◆ **SET OF TASKS**
1. Using the judgment excerpt, answer each question below.
(a) Under which section of the IPC was the appellant convicted?
(b) Before an order under section 401 can be made to the prejudice of the accused, what must the accused be given under section 401(2) of the Cr. P.C.?
(c) What does section 401(3) of the Cr. P.C. prohibit the High Court from doing?
2. Reproduce the part of the judgment excerpt starting with "22. Even though" and going on through "the High Court.".

◆ **PAGE TEXT**
21. It is also significant that the re-trial directed by the learned
Single Judge was not related to the conviction of the appellant under
section 411 of the IPC but was against the acquittal of the accused
under sections 302 and 379 of the IPC. Moreover, section 401(2) of
the Cr. P.C. mandates that no order under section 401 shall be made
to the prejudice of the accused unless the accused was given an
opportunity of being heard, either personally or through a pleader, in
his/her defence. Section 401(3) contains an embargo on the High
Court to convert a finding of acquittal into one of conviction.
22. Even though the learned Single Judge directed the Trial
Court to reconsider the matter with regard to the offences under
sections 302 and 379 of the IPC, the judgment is replete with
observations and findings against the appellant for having wrongly
been acquitted of the charges under sections 302 and 379 of the IPC.
These findings and observations impinge on the protection granted
under section 401(3) of the Cr. P.C. to a person who has already
been acquitted by the Trial Court, safeguarding him/her from being
convicted of the same offence by the High Court.

◆ **DATASET RECORDS**

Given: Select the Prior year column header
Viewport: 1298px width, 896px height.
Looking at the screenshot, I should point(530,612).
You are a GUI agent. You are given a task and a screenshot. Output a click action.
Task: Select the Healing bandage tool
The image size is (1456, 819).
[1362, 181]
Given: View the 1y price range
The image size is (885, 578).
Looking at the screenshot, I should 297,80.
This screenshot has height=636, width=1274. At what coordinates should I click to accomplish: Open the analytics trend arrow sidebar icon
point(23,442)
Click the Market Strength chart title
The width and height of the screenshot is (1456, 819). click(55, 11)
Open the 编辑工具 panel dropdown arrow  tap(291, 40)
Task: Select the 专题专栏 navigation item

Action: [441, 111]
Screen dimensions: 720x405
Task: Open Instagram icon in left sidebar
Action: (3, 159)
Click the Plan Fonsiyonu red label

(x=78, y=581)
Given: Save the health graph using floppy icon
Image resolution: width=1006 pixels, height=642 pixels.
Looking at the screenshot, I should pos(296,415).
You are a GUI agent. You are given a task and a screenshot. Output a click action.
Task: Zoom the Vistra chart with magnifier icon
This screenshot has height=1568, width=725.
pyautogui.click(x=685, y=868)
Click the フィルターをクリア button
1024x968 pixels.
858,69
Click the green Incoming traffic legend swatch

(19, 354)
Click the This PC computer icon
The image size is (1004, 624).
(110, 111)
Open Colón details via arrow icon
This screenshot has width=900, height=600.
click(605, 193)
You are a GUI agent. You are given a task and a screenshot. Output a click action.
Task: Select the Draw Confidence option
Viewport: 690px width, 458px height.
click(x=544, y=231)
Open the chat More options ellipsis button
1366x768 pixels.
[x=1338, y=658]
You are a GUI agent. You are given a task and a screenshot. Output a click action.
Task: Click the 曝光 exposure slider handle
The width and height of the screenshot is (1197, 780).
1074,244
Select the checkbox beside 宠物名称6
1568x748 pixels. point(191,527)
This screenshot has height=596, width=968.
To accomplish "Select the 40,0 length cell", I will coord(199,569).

◆ **IN RESPONSE**
1.
(a) Section 411 of the IPC.
(b) An opportunity of being heard, either personally or through a pleader, in his/her defence.
(c) Converting a finding of acquittal into one of conviction.

2.
22. Even though the learned Single Judge directed the Trial
Court to reconsider the matter with regard to the offences under
sections 302 and 379 of the IPC, the judgment is replete with
observations and findings against the appellant for having wrongly
been acquitted of the charges under sections 302 and 379 of the IPC.
These findings and observations impinge on the protection granted
under section 401(3) of the Cr. P.C. to a person who has already
been acquitted by the Trial Court, safeguarding him/her from being
convicted of the same offence by the High Court.